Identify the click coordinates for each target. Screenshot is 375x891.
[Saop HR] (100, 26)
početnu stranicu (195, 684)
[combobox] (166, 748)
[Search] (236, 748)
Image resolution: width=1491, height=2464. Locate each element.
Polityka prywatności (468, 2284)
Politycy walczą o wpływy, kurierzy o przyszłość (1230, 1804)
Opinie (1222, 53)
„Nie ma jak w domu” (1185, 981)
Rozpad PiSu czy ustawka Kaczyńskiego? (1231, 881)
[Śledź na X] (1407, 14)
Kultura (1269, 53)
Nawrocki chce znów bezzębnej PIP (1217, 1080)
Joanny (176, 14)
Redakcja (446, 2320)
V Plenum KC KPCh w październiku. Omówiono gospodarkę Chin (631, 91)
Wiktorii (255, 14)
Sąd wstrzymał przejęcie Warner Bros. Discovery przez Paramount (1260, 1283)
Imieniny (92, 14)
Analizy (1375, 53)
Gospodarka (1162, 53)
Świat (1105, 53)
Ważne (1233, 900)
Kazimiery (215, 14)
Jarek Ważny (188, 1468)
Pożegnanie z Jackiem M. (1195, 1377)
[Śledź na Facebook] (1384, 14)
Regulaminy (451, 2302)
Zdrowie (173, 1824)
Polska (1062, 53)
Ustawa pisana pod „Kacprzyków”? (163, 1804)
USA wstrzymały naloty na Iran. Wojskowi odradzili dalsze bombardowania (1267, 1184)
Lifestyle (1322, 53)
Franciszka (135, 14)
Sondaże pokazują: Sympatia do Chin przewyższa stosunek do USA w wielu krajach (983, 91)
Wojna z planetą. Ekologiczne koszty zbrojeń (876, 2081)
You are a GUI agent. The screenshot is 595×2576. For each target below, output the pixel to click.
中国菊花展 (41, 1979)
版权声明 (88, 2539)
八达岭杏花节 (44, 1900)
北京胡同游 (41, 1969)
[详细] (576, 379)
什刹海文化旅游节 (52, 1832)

—————

TASK TO COMPLETE | Print out every record again, exactly and in full.

WRITTEN REPLY |
Identify the click coordinates for each target. Screenshot is 375x891.
[Saop HR] (100, 26)
početnu stranicu (195, 684)
[combobox] (166, 748)
[Search] (236, 748)
Image resolution: width=1491, height=2464. Locate each element.
Polityka prywatności (468, 2284)
Politycy walczą o wpływy, kurierzy o przyszłość (1230, 1804)
Opinie (1222, 53)
„Nie ma jak w domu” (1185, 981)
Rozpad PiSu czy ustawka Kaczyńskiego? (1231, 881)
[Śledź na X] (1407, 14)
Kultura (1269, 53)
Nawrocki chce znów bezzębnej PIP (1217, 1080)
Joanny (176, 14)
Redakcja (446, 2320)
V Plenum KC KPCh w październiku. Omówiono gospodarkę Chin (631, 91)
Wiktorii (255, 14)
Sąd wstrzymał przejęcie Warner Bros. Discovery przez Paramount (1260, 1283)
Imieniny (92, 14)
Analizy (1375, 53)
Gospodarka (1162, 53)
Świat (1105, 53)
Ważne (1233, 900)
Kazimiery (215, 14)
Jarek Ważny (188, 1468)
Pożegnanie z Jackiem M. (1195, 1377)
[Śledź na Facebook] (1384, 14)
Regulaminy (451, 2302)
Zdrowie (173, 1824)
Polska (1062, 53)
Ustawa pisana pod „Kacprzyków”? (163, 1804)
USA wstrzymały naloty na Iran. Wojskowi odradzili dalsze bombardowania (1267, 1184)
Lifestyle (1322, 53)
Franciszka (135, 14)
Sondaże pokazują: Sympatia do Chin przewyższa stosunek do USA w wielu krajach (983, 91)
Wojna z planetą. Ekologiczne koszty zbrojeń (876, 2081)
You are a GUI agent. The screenshot is 595×2576. For each target below, output the pixel to click.
中国菊花展 (41, 1979)
版权声明 (88, 2539)
八达岭杏花节 (44, 1900)
北京胡同游 (41, 1969)
[详细] (576, 379)
什刹海文化旅游节 (52, 1832)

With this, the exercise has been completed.